We are building the first version of the Materialize cloud service, and our second site reliability engineer (this could be you!) will play a key role in shaping the evolution of that service and the future of our SRE team. This role could evolve into a tech lead and/or tech lead manager role.
Questions You Can Help Answer
- Do we use Kubernetes or something else to orchestrate the Materialize cloud service?
- How do we foster healthy working relationships between site reliability engineers and software development engineers?
- What is an accurate way to model capacity for Materialize?
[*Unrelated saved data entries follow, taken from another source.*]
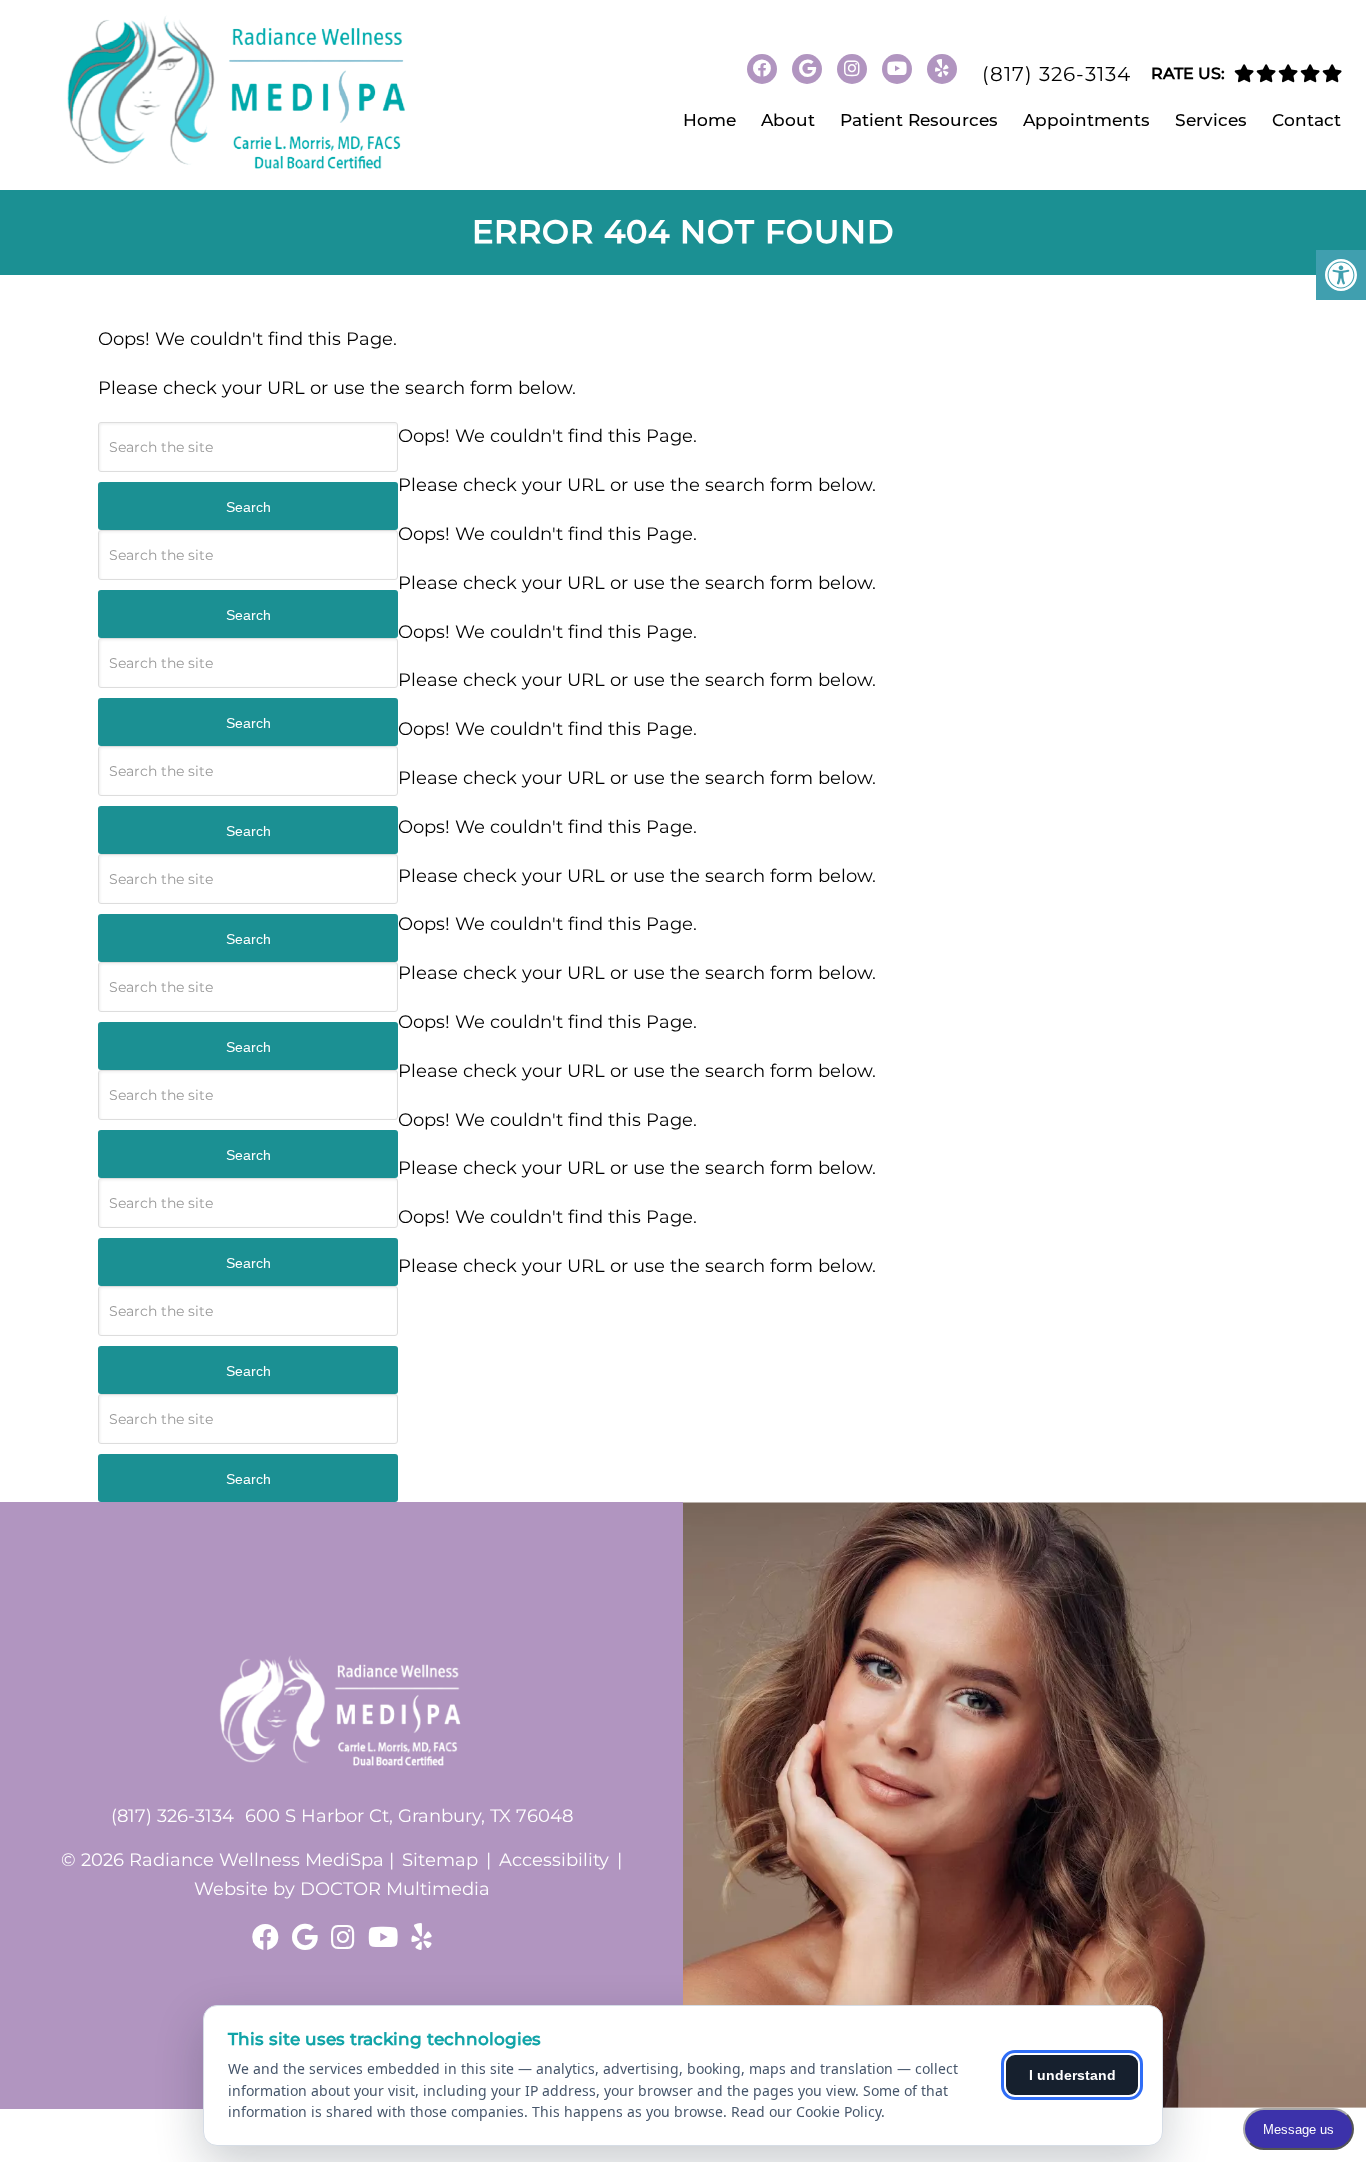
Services (1211, 120)
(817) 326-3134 (1056, 74)
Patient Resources (919, 120)
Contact (1306, 120)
- How do we provide high availability and low latency for customers while managing the workload for our employees?
What You Will Do
- Be a core part of the team that develops the first version of the Materialize cloud service and successive versions
- Design, build and maintain the production serving infrastructure
- Develop custom tools, such as those used for automatically scaling deployments for customers and automatic rolling upgrades
- Drive high availability and low latency through a partnership with software engineers
- Participate in an on-call rotation for our production systems and services, driving long-term solutions to production issues
What We’re Looking For
- Professional experience analyzing, monitoring, and troubleshooting large-scale, high-traffic distributed systems
- Expertise with deploying, optimizing, and debugging Linux installations
- Expertise working with AWS
- Experience with one or more of the following languages: Rust, Go, C, C++, Python, Java
- Experience debugging and optimizing complex production systems
- B.S./M.S./Ph.D in a scientific field, or equivalent experience
- Experience with Azure and/or Google Cloud Platform
- Experience with production SQL databases